Throughout my academic career, I’ve had ideas thrust upon me with no room for compromise.
I’ll admit, most were warranted: Newton’s laws have never triggered my skepticism, nor have Pythagoras’ mathematical assertions (though, granted, I wouldn’t touch geometry with a 20-foot pole). And I’m pretty confident in the whole evolution thing.
But of all the knowledge I’ve absorbed without protest, I think I’ve isolated the precise moment when I stopped automatically accepting information presented to me as indisputable fact: When I saw, on an art history class trip, a museum display a bucket and paper towels strewn across the floor and call it art.
What? It had to be a joke. My original thought was that a janitor must be in the middle of cleaning up a mess. But there it was: a bright orange bucket and its paper counterparts, in all their underwhelming glory. The absurdity of the scene made me wonder: What was so captivating about this display? What made this art? And in the broadest sense of all: What is art?

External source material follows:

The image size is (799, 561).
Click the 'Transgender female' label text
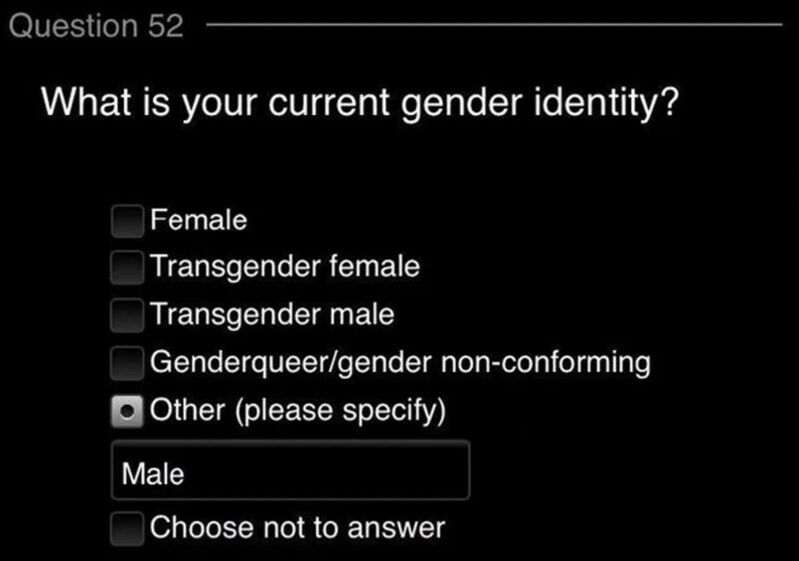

As spring 2015 dawns on us, full of new resolutions and schedules, students should act during the add/drop period and expose themselves to this debate – one that continues to rage on in the art world – by taking an art history class.

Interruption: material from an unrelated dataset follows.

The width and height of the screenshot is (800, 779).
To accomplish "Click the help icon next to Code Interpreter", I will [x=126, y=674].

I’ve rehearsed a rigid definition for whenever the question “What is art?” is posed to me: Art is a vehicle for human expression that’s beholden to an audience in some fashion. But this technical characterization, taken straight from my high school art history textbook, doesn’t acknowledge the nuances that have arisen out of an age-old debate.
It wasn’t until I became an art history minor at GW that I was adequately equipped with the knowledge and pretentious-sounding vocabulary to fully immerse myself in the rhetoric behind art theory.
GW’s art history department is limited in courses, offering a meager 24 classes, compared to the international affairs department, which boasts nearly 200. But art history has recruited faculty whose insight into the world of art shines new, innovative light on the subject matter. In my studies, I was prompted to reevaluate my cookie-cutter, hypercorrect definition of what art is and explore its personal significance to me.
Suddenly, its meaning evolved beyond a collection of words and static ideas. Before, I had treated the notion of art like some kind of machine, as if one could lay out the components on a conveyor belt and, after slathering on a coat of paint, call the resulting product art. But learning about the revolutionaries who led new artistic movements shattered this illusion of “the standard” for art.
The preeminent painter Jacques-Louis David wasn’t subscribing to some kind of formula when he pioneered the neoclassical style. Nor was Die Brüke, a collection of German artists, doing so when it ushered in expressionism, a modernist movement that contradicted every critic’s definition of art with its avant-garde approach.
I have come to believe that art has no tangible definition because it is fluid in nature. That’s what’s so exceptional about taking an art history class: The laws of artistic expression aren’t written in stone. They’re malleable and subjective, taking on the shape of the art movements and artists that inspire them. In very few other fields will you find so much room for debate and flexibility. It allows you the opportunity to draw your own conclusions in novel ways.
Art history remains a frequently neglected area despite the richness of the subject and our location in the artistic and cultural epicenter that is D.C. Often, this small department is overlooked in favor of more prominent – or what some might call more useful – subjects. There were just 29 art history majors at GW in 2013, compared to the almost 800 students who chose to study pre-business administration or the 300 economics majors.
Take a chance this semester. Take an art history class, and attempt to answer the daunting question “What is art?” for yourself. And let me know if your definition includes buckets and paper towel installations because, presently, mine does not.
Sasha Kobliha, a sophomore majoring in anthropology, is a Hatchet opinions writer.